> _Source data_:

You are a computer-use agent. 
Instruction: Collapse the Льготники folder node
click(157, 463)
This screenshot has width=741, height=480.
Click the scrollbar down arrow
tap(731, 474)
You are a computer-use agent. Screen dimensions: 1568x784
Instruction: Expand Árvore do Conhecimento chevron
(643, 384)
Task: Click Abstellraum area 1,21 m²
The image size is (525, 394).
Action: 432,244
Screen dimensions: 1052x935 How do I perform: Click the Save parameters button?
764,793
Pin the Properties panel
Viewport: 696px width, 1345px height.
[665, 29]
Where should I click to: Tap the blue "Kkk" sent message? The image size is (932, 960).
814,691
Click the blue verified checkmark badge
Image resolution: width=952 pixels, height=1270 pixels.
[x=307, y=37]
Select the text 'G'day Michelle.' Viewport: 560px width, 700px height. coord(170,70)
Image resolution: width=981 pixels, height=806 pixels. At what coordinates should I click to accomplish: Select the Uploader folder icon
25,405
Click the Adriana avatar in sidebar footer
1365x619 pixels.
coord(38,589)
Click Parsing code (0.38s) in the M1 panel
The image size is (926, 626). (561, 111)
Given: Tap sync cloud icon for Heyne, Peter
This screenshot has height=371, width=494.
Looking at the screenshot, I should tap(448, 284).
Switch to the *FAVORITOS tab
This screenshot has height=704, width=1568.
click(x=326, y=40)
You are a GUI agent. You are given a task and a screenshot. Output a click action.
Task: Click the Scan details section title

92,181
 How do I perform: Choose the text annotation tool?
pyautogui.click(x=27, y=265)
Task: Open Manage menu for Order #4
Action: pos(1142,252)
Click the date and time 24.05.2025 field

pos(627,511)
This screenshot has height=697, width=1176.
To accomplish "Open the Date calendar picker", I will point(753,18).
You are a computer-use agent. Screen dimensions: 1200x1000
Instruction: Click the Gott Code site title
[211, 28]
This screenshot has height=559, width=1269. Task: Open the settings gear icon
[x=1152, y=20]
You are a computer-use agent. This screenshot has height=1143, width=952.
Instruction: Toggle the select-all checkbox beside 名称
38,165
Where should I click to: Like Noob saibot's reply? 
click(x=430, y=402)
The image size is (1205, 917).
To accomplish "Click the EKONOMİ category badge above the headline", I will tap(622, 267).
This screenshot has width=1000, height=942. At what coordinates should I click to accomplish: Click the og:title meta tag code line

> _Exercise details_: Among the entries, find every line holding "agent" and return it.

> _The completed task_:
You are a computer-use agent. 
You are a computer-use agent. Screen dimensions: 1568x784
You are a GUI agent. You are given a task and a screenshot. Output a click action.
You are a computer-use agent. Screen dimensions: 1200x1000
You are a computer-use agent. This screenshot has height=1143, width=952.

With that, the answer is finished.